Nous sommes actifs dans la gestion et la maintenance des guichets automatiques
(GAB/DAB), la personnalisation des cartes ainsi que dans le traitement digital
des transactions à travers notre centre OPS au Togo. Le groupe est présent
dans une dizaine de pays d’Afrique, dont la Côte d’Ivoire, le Togo, le Bénin,
le Burkina Faso, le Niger, ou encore le Cameroun, le Tchad, la Guinée
équatorial, la RCA, le Congo et la RDC avec un holding historiquement basé au
Luxembourg. Dans notre région aujourd’hui il y a un parc de près de 6,000
machines GAB/DAB, dont 60% sont de marque NCR, que nous représentons dans
la région. Plus de la moitié de ces équipements, soit environ 3,000 unités,
sont sous notre maintenance, ce qui fait de nous un acteur leader en Afrique
subsaharienne.
Notre
secteur est en constante évolution — tant au niveau régional que mondial — avec
des avancées rapides, notamment en intelligence artificielle. Cela exige des
profils variés : des techniciens en informatique, électronique ou
électromécanique pour la maintenance ; des ingénieurs spécialisés en génie
logiciel, développement ou informatique pour le traitement des données et la
gestion des cartes. L’un des obstacles majeurs reste le manque de filières
spécialisées dans nos domaines (GAB, DAB, traitement de transaction). Pour y
répondre, nous avons développé une stratégie proactive de recrutement à la
source, en partenariat avec des écoles et universités. Nous intégrons les
jeunes diplômés comme stagiaires ou cadets, et assurons leur formation en
interne. Nous savons que 30 à 50 % d’entre eux quitteront
l’entreprise dans un délai de 12 à 24 mois, mais nous assumons cette réalité :
c’est une forme de contribution au développement des compétences
africaines dans le secteur. Même lorsqu’ils nous quittent pour d’autres
entreprises, en Afrique ou à l’étranger (Canada, États-Unis…), ces
collaborateurs deviennent souvent des relais d’image et de compétence,
notamment lorsqu’ils rejoignent nos clients bancaires.
Enfin,
en tant que leader sur un marché hautement sensible — celui des paiements
physiques et digitaux — nous avons une obligation de fiabilité et de
sécurité. Cela nous pousse à investir massivement dans la formation
continue afin de garantir que nos équipes soient parmi les plus
compétentes et certifiées du secteur. C’est ainsi que nous consolidons notre
leadership tout en préparant l’avenir du métier en Afrique.
Face
aux défis liés à la formation et à la rétention des talents, y a-t-il des initiatives que vous
avez mis en place pour y faire face ?
Chez
OMOA, nous avons mis en œuvre plusieurs initiatives stratégiques pour faire
face à ces enjeux, tout en consolidant notre position de leader dans le
secteur. Nous investissons fortement dans la formation continue de
nos équipes à travers deux centres de compétences : l’un basé
à Abidjan pour l’Afrique de l’Ouest, l’autre à Douala pour
l’Afrique centrale. Ces centres jouent un rôle clé dans le développement des
savoir-faire techniques et des compétences managériales. Notre partenariat
avec NCR, dont nous sommes partenaire Platinum, nous engage à
respecter des standards internationaux élevés. Cela nous donne accès à des
formations de pointe, mais aussi à des exigences fortes en termes de
certification et de mise à niveau continue. Nos collaborateurs seniors
participent régulièrement à des sessions au centre de formation NCR de
Dubaï et, à leur retour, transmettent leur expertise à travers notre
programme interne OMOA Academia, en formant leurs collègues en Afrique
francophone.
En
parallèle, nous utilisons la plateforme en ligne NCR University, qui
permet à nos techniciens et ingénieurs de se certifier régulièrement.

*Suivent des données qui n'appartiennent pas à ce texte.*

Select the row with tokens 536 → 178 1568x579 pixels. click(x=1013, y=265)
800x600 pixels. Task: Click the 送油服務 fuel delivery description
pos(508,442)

Aujourd’hui, 100% de nos techniciens sont certifiés NCR, garantissant
ainsi un haut niveau de qualité et de fiabilité dans nos interventions. Notre
filiale de Lomé, spécialisée dans la personnalisation de cartes et le
traitement digital, est également certifiée PCI (Payment Card
Industry), une norme exigeante qui nous impose une mise à jour permanente de
nos compétences, notamment en cybersécurité.
Nous
avons aussi adopté une approche lucide face à la fuite des talents, une
réalité dans notre secteur. D’un côté, nous proposons des rémunérations
compétitives, souvent supérieures à celles des banques, et un environnement B2B
exigeant mais formateur. De l’autre, nous savons que certains jeunes
collaborateurs partiront après deux à trois ans — et nous l’assumons. Pour
nous, former des talents qui deviendront des ambassadeurs d’OMOA dans
d’autres structures ou chez nos clients fait partie de notre contribution
au développement du secteur en Afrique. D’ailleurs, il n’est pas rare que
ces anciens reviennent, enrichis de nouvelles expériences.
Un
autre enjeu auquel nous faisons face est la perception du marché,
notamment en matière de prix. En Afrique, les discussions commerciales
commencent souvent par une négociation tarifaire. Or, nous affirmons clairement
que la qualité a un prix. Comme je le dis souvent : « Une Mercedes
n’est pas une Dacia. » Nos tarifs reflètent non seulement la
robustesse de nos solutions, mais aussi les investissements que nous réalisons
en formation, sécurité et certification. Cette approche nous permet
de valoriser notre positionnement, de démontrer notre sérieux, et de
convaincre nos clients de miser sur des solutions fiables et durables. Dans un
environnement où les risques de fraude et de cyberattaques sont
croissants, notre rigueur et notre capacité d’anticipation sont des atouts
reconnus.
Enfin,
nous croyons fermement que l’Afrique dispose des talents nécessaires
pour répondre à ses propres besoins. C’est pourquoi nous œuvrons à bâtir
un écosystème local de compétences, en formant d’abord à des métiers de
base, puis en spécialisant nos collaborateurs à travers des parcours ciblés.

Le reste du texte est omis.